**Required action**
Write out the following passage about suspected police coverups in Kenya in full, word for word.

**Source passage**
+--
But many, including members of her family, suspect a coverup and are calling for an independent autopsy to verify the police claims. On Wednesday, the police used tear gas to disperse demonstrators protesting the decision to delay an autopsy for five days because the government’s chief pathologist is allegedly out of town. The fear is that this will give time for evidence of foul play to deteriorate.
The skepticism is clearly warranted. Not only have the police been caught red-handed executing unarmed people on the streets, claiming them to be criminals, but they have also conspired to murder and cover up the murder of human-rights defenders as well as other innocents. In a particularly notorious case from 2016, cops arrested and murdered Josephat Mwendwa, his lawyer Willy Kimani and taxi driver Joseph Muiruri in an effort to derail investigations into the shooting of Mwendwa a year earlier.
Further, Mwatha’s death coincides with another inauspicious anniversary. 29 years ago, Kenya’s foreign minister Robert John Ouko disappeared from his home in Koru, some 185 miles west of Nairobi, only for his body to be found hours later at the foot of Got Alila Hill, nearly four miles away. Despite clear evidence of torture and the fact that the body had been partially burned, the government had no qualms about ruling that Ouko had essentially killed himself then tried to burn his own body. Though the true killers of Ouko have never been brought to book, it is beyond doubt that the administration of former president, Daniel arap Moi, was heavily involved. The dictator even once claimed to know who Ouko’s murderers were.
+--
Entries taken from a collection
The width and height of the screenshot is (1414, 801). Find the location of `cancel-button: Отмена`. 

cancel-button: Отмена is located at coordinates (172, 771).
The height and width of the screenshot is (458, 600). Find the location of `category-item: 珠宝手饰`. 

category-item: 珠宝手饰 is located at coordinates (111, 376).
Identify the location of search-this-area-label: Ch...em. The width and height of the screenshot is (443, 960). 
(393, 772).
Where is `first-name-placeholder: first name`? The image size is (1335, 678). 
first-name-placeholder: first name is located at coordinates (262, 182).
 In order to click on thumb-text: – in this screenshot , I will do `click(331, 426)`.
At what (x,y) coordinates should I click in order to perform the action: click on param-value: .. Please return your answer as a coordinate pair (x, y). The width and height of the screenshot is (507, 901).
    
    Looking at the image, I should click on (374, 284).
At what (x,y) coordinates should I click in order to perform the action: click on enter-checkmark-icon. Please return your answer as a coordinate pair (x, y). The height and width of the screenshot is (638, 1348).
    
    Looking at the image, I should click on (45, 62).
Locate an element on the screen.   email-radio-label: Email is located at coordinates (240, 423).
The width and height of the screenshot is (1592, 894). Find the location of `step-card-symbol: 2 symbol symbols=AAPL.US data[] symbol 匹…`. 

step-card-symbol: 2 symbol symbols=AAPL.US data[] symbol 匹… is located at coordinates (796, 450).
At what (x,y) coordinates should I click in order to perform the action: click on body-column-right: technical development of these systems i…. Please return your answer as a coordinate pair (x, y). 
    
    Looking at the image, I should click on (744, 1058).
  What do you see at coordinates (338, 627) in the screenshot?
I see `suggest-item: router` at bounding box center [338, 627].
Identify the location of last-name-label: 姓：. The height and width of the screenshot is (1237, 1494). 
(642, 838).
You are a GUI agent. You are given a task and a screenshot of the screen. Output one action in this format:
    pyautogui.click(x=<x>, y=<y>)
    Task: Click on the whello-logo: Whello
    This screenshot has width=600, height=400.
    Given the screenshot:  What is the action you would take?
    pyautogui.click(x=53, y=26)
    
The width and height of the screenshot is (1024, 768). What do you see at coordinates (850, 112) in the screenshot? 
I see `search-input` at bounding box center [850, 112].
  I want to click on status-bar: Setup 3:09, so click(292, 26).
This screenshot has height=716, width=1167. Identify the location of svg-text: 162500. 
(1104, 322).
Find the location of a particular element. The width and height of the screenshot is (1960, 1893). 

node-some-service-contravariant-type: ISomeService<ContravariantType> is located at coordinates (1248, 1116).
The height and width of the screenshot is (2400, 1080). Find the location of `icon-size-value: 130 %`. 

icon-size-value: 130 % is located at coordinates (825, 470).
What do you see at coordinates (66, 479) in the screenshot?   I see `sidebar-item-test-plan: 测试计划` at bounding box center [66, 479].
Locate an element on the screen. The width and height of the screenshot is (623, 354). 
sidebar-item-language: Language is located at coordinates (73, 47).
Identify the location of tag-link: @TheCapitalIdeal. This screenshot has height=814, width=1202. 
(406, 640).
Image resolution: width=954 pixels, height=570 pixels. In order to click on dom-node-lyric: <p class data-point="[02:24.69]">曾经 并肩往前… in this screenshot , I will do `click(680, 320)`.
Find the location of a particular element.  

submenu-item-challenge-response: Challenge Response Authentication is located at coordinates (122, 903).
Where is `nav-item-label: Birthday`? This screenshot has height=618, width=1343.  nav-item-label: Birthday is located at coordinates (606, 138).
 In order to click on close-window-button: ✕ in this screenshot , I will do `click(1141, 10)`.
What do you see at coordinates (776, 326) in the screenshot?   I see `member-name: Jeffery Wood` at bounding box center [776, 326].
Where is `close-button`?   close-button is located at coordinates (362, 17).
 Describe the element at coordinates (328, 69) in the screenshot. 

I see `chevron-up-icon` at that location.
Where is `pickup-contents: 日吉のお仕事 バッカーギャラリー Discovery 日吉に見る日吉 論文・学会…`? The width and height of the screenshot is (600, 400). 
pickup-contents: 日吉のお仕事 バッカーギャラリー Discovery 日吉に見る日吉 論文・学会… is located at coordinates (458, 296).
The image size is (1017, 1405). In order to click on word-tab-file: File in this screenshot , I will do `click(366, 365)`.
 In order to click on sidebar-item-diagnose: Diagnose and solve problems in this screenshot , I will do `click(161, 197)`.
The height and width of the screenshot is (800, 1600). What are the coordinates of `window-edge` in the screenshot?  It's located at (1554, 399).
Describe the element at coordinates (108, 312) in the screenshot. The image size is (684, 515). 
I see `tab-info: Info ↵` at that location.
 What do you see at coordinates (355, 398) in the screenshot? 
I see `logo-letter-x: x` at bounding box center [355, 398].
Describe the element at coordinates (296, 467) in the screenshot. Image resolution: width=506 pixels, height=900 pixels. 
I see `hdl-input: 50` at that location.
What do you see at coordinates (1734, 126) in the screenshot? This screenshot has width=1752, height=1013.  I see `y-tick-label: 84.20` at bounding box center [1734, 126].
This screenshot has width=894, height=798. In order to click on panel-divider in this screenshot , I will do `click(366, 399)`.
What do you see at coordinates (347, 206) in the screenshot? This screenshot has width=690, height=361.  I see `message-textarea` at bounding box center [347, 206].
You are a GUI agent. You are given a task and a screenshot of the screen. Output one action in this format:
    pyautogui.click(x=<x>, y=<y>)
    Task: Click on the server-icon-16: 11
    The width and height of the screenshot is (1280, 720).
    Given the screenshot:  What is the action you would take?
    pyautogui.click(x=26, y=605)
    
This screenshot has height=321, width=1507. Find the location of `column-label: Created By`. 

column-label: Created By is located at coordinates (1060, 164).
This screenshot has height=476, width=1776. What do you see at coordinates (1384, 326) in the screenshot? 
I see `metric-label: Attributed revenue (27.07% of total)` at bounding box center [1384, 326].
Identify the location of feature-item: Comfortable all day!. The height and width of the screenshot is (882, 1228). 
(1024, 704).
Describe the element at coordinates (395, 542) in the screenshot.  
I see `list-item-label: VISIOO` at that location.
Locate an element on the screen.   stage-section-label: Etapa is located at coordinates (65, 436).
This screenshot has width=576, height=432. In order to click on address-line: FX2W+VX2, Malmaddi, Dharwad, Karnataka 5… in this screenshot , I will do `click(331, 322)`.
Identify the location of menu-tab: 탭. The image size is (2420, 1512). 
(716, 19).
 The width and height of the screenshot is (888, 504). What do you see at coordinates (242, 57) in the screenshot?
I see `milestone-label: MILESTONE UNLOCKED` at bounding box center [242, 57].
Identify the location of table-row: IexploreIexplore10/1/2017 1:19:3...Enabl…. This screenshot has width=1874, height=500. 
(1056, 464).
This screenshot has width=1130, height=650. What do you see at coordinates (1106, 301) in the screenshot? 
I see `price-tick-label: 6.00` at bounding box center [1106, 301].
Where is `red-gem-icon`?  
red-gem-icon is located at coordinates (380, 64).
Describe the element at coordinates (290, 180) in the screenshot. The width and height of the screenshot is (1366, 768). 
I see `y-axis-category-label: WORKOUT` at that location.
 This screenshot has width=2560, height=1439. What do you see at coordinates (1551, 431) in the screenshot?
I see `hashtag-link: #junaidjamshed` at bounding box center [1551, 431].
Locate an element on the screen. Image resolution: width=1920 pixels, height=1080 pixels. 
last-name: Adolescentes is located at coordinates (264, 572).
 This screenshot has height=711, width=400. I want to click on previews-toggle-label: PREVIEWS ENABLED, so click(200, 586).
+--
**Problem solution**
But many, including members of her family, suspect a coverup and are calling for an independent autopsy to verify the police claims. On Wednesday, the police used tear gas to disperse demonstrators protesting the decision to delay an autopsy for five days because the government’s chief pathologist is allegedly out of town. The fear is that this will give time for evidence of foul play to deteriorate.
The skepticism is clearly warranted. Not only have the police been caught red-handed executing unarmed people on the streets, claiming them to be criminals, but they have also conspired to murder and cover up the murder of human-rights defenders as well as other innocents. In a particularly notorious case from 2016, cops arrested and murdered Josephat Mwendwa, his lawyer Willy Kimani and taxi driver Joseph Muiruri in an effort to derail investigations into the shooting of Mwendwa a year earlier.
Further, Mwatha’s death coincides with another inauspicious anniversary. 29 years ago, Kenya’s foreign minister Robert John Ouko disappeared from his home in Koru, some 185 miles west of Nairobi, only for his body to be found hours later at the foot of Got Alila Hill, nearly four miles away. Despite clear evidence of torture and the fact that the body had been partially burned, the government had no qualms about ruling that Ouko had essentially killed himself then tried to burn his own body. Though the true killers of Ouko have never been brought to book, it is beyond doubt that the administration of former president, Daniel arap Moi, was heavily involved. The dictator even once claimed to know who Ouko’s murderers were.